▸ What the task requires: Reproduce everything from the line that contains "Click Willi Bösch's profile photo" down to the line that contains "The width and height of the screenshot is (653, 490)." in the listing below, word for word and nothing more. Leave the pictures out.

▸ Materials provided:
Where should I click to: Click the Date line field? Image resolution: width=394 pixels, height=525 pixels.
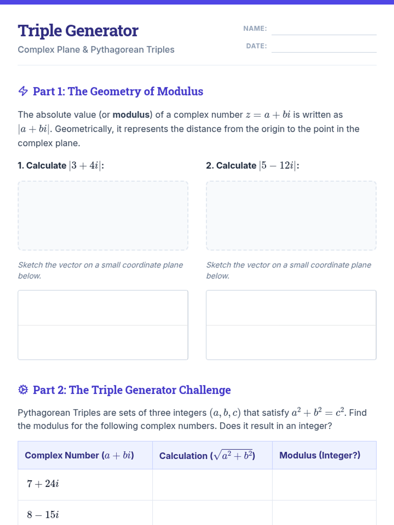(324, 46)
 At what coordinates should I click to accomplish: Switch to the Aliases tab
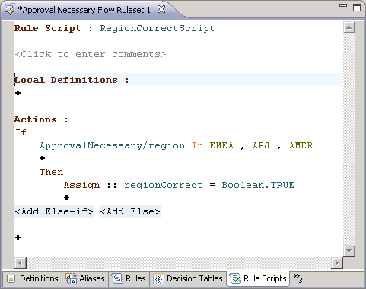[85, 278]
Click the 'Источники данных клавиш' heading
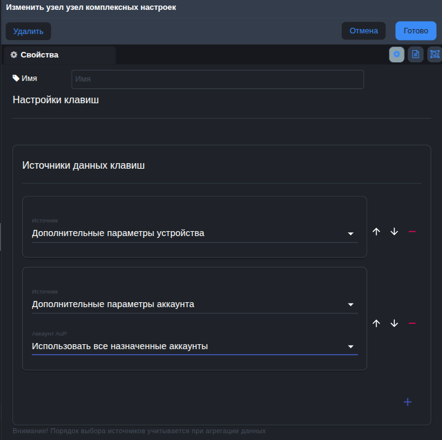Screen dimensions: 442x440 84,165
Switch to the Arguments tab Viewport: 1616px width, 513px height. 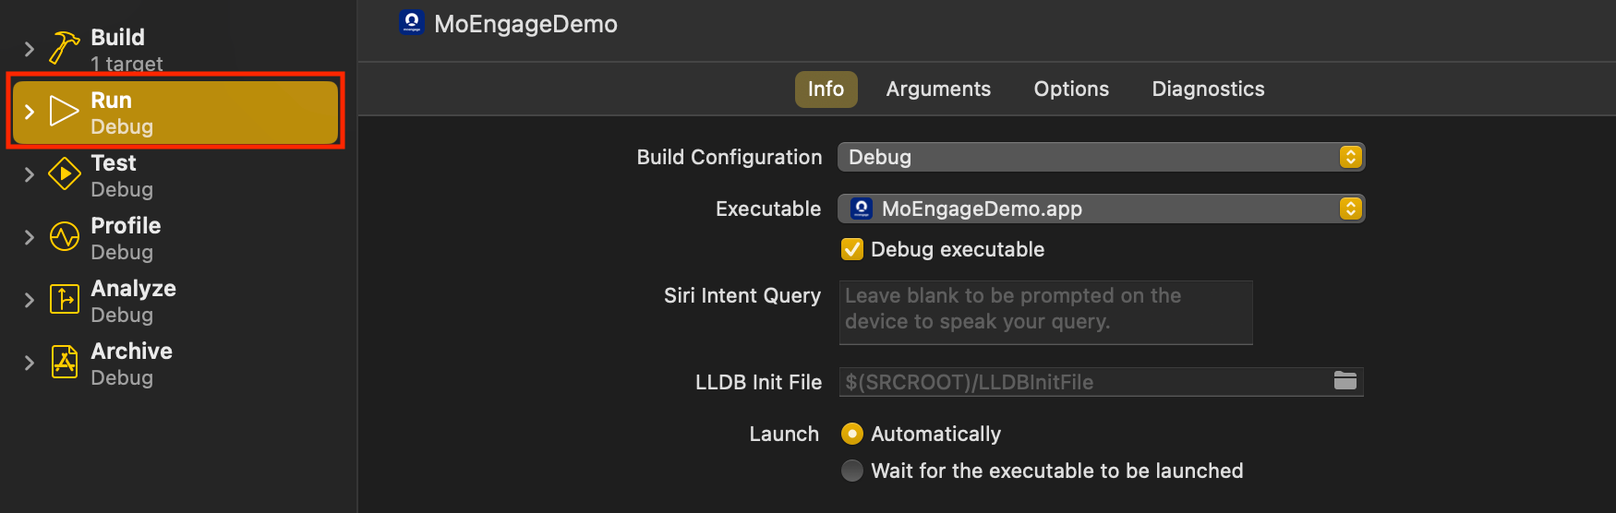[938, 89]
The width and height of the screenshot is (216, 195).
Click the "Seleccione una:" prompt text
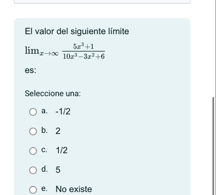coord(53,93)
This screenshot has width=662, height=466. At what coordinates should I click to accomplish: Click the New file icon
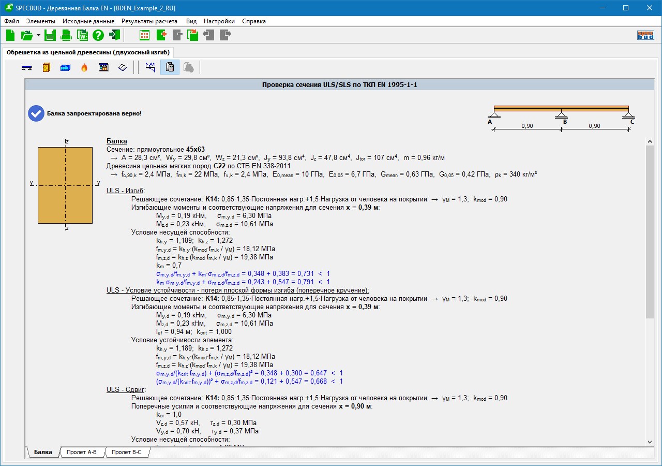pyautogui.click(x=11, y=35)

---

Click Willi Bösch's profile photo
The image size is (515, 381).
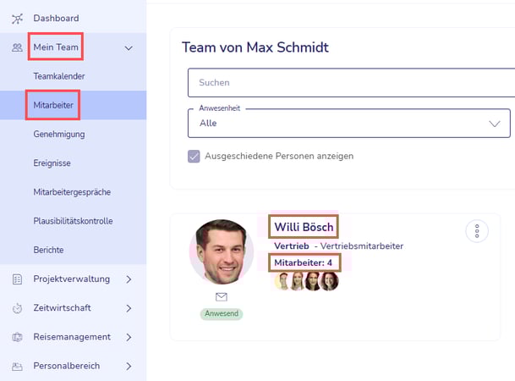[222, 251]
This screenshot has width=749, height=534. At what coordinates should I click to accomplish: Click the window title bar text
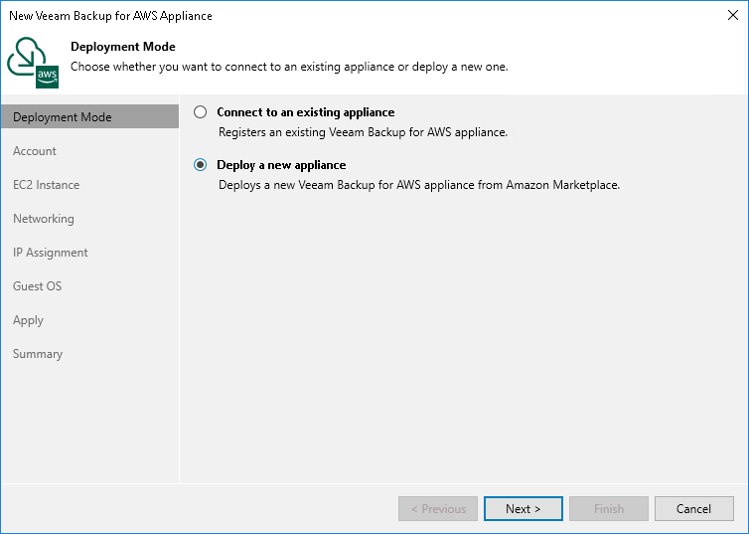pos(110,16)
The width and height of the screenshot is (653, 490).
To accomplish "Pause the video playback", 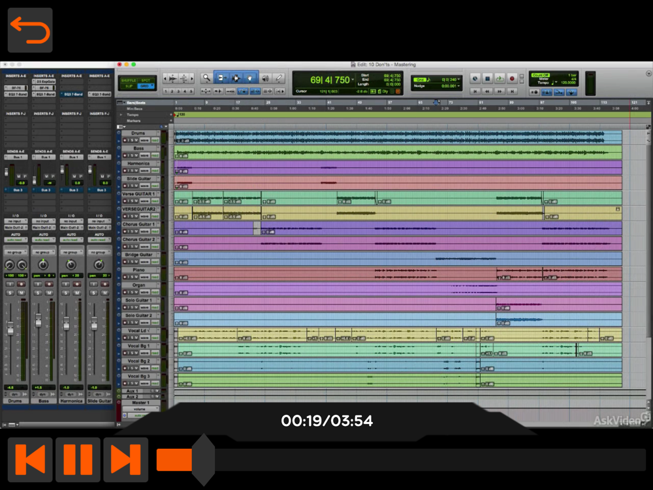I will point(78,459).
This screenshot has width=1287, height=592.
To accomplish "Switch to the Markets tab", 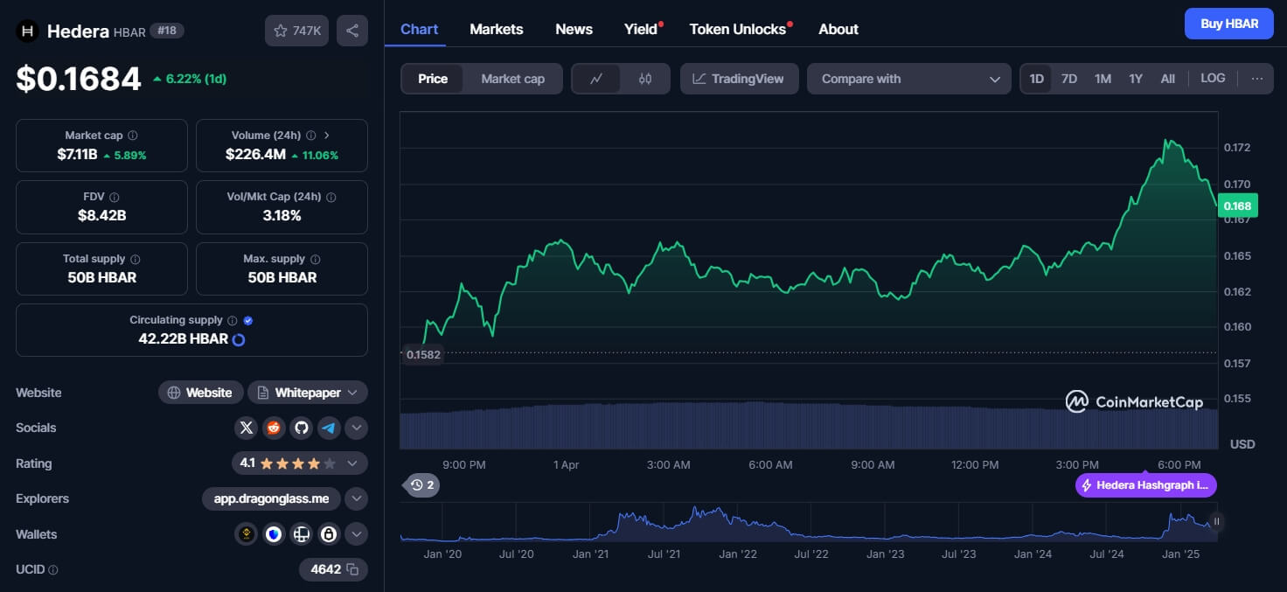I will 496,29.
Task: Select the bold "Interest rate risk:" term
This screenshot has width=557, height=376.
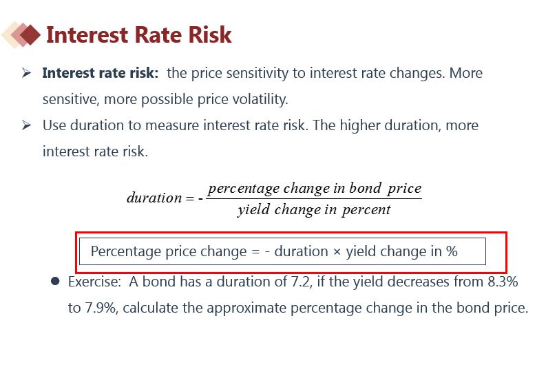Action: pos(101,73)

▸ Answer area:
Click Willi Bösch's profile photo
The image size is (515, 381).
[222, 251]
This screenshot has width=749, height=534. At what coordinates should I click to accomplish: Click the window title bar text
pos(110,16)
The width and height of the screenshot is (653, 490).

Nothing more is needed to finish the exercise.